● Problem requirements
Your answer must be the full set of entries, reproduced exactly.
-.-.-
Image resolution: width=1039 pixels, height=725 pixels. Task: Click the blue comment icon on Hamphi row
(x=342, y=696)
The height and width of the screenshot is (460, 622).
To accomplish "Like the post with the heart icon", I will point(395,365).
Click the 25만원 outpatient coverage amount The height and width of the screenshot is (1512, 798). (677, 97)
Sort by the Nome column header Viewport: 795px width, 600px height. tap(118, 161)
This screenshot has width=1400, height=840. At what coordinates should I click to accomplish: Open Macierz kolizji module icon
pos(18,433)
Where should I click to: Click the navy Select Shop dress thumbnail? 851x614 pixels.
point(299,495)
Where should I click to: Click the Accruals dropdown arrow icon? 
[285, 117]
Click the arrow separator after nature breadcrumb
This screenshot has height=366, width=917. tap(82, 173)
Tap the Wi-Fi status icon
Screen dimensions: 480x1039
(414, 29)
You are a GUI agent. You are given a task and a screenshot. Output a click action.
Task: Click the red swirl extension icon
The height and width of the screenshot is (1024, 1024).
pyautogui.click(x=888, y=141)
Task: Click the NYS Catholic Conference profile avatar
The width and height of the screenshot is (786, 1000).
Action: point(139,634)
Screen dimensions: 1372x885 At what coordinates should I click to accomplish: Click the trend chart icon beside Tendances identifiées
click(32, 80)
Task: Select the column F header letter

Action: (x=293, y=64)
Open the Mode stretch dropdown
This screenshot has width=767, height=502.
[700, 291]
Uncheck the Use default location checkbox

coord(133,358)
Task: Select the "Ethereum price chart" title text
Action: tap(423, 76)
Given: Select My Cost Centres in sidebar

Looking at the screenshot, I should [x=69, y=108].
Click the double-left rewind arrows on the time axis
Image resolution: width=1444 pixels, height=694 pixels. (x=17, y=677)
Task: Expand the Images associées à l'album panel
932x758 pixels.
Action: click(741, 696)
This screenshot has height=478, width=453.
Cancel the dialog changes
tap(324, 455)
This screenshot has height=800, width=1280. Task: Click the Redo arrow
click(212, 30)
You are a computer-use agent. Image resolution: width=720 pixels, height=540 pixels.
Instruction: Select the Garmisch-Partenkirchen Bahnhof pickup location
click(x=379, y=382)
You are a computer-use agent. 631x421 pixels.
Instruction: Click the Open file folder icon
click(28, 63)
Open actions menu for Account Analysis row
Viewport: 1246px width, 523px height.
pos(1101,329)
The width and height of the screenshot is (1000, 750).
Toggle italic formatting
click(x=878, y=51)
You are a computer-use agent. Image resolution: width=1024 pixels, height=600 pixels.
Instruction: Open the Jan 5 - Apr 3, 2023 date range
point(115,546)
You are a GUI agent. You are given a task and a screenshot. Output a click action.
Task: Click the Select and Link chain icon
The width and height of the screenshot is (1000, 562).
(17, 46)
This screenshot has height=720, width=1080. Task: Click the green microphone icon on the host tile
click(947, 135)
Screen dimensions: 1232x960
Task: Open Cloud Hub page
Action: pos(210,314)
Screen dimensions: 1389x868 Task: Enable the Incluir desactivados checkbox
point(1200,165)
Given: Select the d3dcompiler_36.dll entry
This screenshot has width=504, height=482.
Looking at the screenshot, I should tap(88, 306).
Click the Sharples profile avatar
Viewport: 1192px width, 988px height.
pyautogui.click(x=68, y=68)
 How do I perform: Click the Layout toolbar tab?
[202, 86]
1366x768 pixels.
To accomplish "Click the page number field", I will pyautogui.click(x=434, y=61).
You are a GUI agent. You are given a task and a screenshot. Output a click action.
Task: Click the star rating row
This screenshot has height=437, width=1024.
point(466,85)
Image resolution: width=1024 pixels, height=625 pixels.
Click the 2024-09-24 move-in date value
-.-.-
● Task result
Image resolution: width=1039 pixels, height=725 pixels. Task: Click the blue comment icon on Hamphi row
(x=342, y=696)
The height and width of the screenshot is (460, 622).
To accomplish "Like the post with the heart icon", I will point(395,365).
Click the 25만원 outpatient coverage amount The height and width of the screenshot is (1512, 798). (677, 97)
Sort by the Nome column header Viewport: 795px width, 600px height. tap(118, 161)
This screenshot has width=1400, height=840. At what coordinates should I click to accomplish: Open Macierz kolizji module icon
pos(18,433)
Where should I click to: Click the navy Select Shop dress thumbnail? 851x614 pixels.
point(299,495)
Where should I click to: Click the Accruals dropdown arrow icon? 
[285, 117]
Click the arrow separator after nature breadcrumb
This screenshot has height=366, width=917. tap(82, 173)
Tap the Wi-Fi status icon
Screen dimensions: 480x1039
(414, 29)
You are a GUI agent. You are given a task and a screenshot. Output a click action.
Task: Click the red swirl extension icon
The height and width of the screenshot is (1024, 1024).
pyautogui.click(x=888, y=141)
Task: Click the NYS Catholic Conference profile avatar
The width and height of the screenshot is (786, 1000).
Action: point(139,634)
Screen dimensions: 1372x885 At what coordinates should I click to accomplish: Click the trend chart icon beside Tendances identifiées
click(32, 80)
Task: Select the column F header letter

Action: (x=293, y=64)
Open the Mode stretch dropdown
This screenshot has width=767, height=502.
[700, 291]
Uncheck the Use default location checkbox

coord(133,358)
Task: Select the "Ethereum price chart" title text
Action: tap(423, 76)
Given: Select My Cost Centres in sidebar

Looking at the screenshot, I should [x=69, y=108].
Click the double-left rewind arrows on the time axis
Image resolution: width=1444 pixels, height=694 pixels. (x=17, y=677)
Task: Expand the Images associées à l'album panel
932x758 pixels.
Action: click(741, 696)
This screenshot has height=478, width=453.
Cancel the dialog changes
tap(324, 455)
This screenshot has height=800, width=1280. Task: Click the Redo arrow
click(212, 30)
You are a computer-use agent. Image resolution: width=720 pixels, height=540 pixels.
Instruction: Select the Garmisch-Partenkirchen Bahnhof pickup location
click(x=379, y=382)
You are a computer-use agent. 631x421 pixels.
Instruction: Click the Open file folder icon
click(28, 63)
Open actions menu for Account Analysis row
Viewport: 1246px width, 523px height.
pos(1101,329)
The width and height of the screenshot is (1000, 750).
Toggle italic formatting
click(x=878, y=51)
You are a computer-use agent. Image resolution: width=1024 pixels, height=600 pixels.
Instruction: Open the Jan 5 - Apr 3, 2023 date range
point(115,546)
You are a GUI agent. You are given a task and a screenshot. Output a click action.
Task: Click the Select and Link chain icon
The width and height of the screenshot is (1000, 562).
(17, 46)
This screenshot has height=720, width=1080. Task: Click the green microphone icon on the host tile
click(947, 135)
Screen dimensions: 1232x960
Task: Open Cloud Hub page
Action: pos(210,314)
Screen dimensions: 1389x868 Task: Enable the Incluir desactivados checkbox
point(1200,165)
Given: Select the d3dcompiler_36.dll entry
This screenshot has width=504, height=482.
Looking at the screenshot, I should tap(88, 306).
Click the Sharples profile avatar
Viewport: 1192px width, 988px height.
pyautogui.click(x=68, y=68)
 How do I perform: Click the Layout toolbar tab?
[202, 86]
1366x768 pixels.
To accomplish "Click the page number field", I will pyautogui.click(x=434, y=61).
You are a GUI agent. You are given a task and a screenshot. Output a click action.
Task: Click the star rating row
This screenshot has height=437, width=1024.
point(466,85)
Image resolution: width=1024 pixels, height=625 pixels.
Click the 2024-09-24 move-in date value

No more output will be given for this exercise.